Any of a variety of processes may be used to form fibers in accordance with

the present invention. Referring to Fig. 3, for example, one embodiment of a method for forming meltblown fibers is shown. Meltblown fibers form a structure having a small average pore size, which may be used to inhibit the passage of liquids and particles, while allowing gases (e.g., air and water vapor) to pass therethrough. To achieve the desired pore size, the meltblown fibers are typically "microfibers" in that they have an average size of 10 micrometers or less, in some embodiments about 7 micrometers or less, and in some embodiments, about 5 micrometers or less. The ability to produce such fine fibers may be facilitated in the present invention through the use of a hydrolytically degraded polylactic acid having the desirable combination of low apparent viscosity and high melt flow rate. In Fig. 3, for instance, the raw materials (e.g., polymer, piasticizer, etc.) are fed into an extruder 12 from a hopper 10 (such as shown in Fig. 1 ). The raw materials may be provided to the hopper 10 using any conventional technique and in any state. Alternatively, the polylactic acid may be fed to the hopper 10, and the glycol may be injected into the polylactic acid melt in the extruder 12 downstream from the hopper 10. The extruder 12 is driven by a motor 11 and heated to a temperature sufficient to extrude the polymer and to initiate the hydrolysis reaction. For example, the extruder 12 may employ one or multiple zones operating at a temperature of from about 100°C to about 600°C, in some embodiments, from about 150°C to about 350 ⁰ C, and in some embodiments, from about 175°C to about 300°C. Typical shear rates range from about 100 seconds ^"1 to about 10,000 seconds ^"1 , in some embodiments from about 500 seconds ^"1 to about 5000 seconds ^"1 , and in some embodiments, from about 800 seconds ^"1 to about 1200 seconds ^"1 . If desired, the extruder may also possess one or more zones that remove excess moisture from the polymer, such as vacuum zones, etc. The extruder may also be vented to allow volatile gases to escape.

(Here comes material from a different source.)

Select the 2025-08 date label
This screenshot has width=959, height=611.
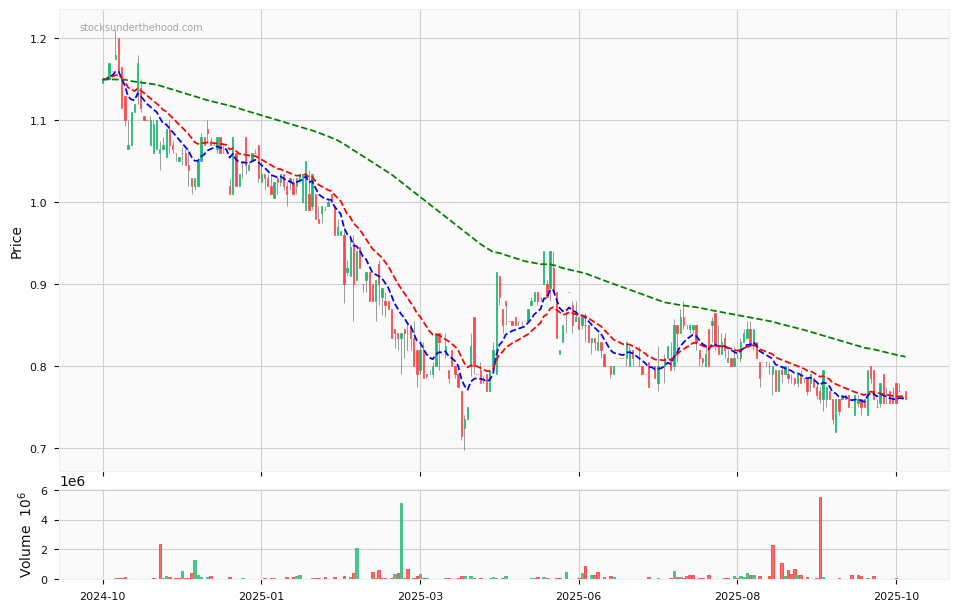737,597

Once formed, the hydrolytically degraded polylactic acid may be subsequently fed to another extruder in a fiber formation line. Alternatively, the hydrolytically degraded polymer may be directly formed into a fiber through supply to a die 14, which may be heated by a heater 16. It should be understood that other meltblown die tips may also be employed. As the polymer exits the die 14 at an orifice 19, high pressure fluid (e.g., heated air) supplied by conduits 13 attenuates and spreads the polymer stream into microfibers 18. Although not

shown in Fig. 3, the die 14 may also be arranged adjacent to or near a chute through which other materials (e.g., cellulosic fibers, particles, etc.) traverse to intermix with the extruded polymer and form a "coform" web.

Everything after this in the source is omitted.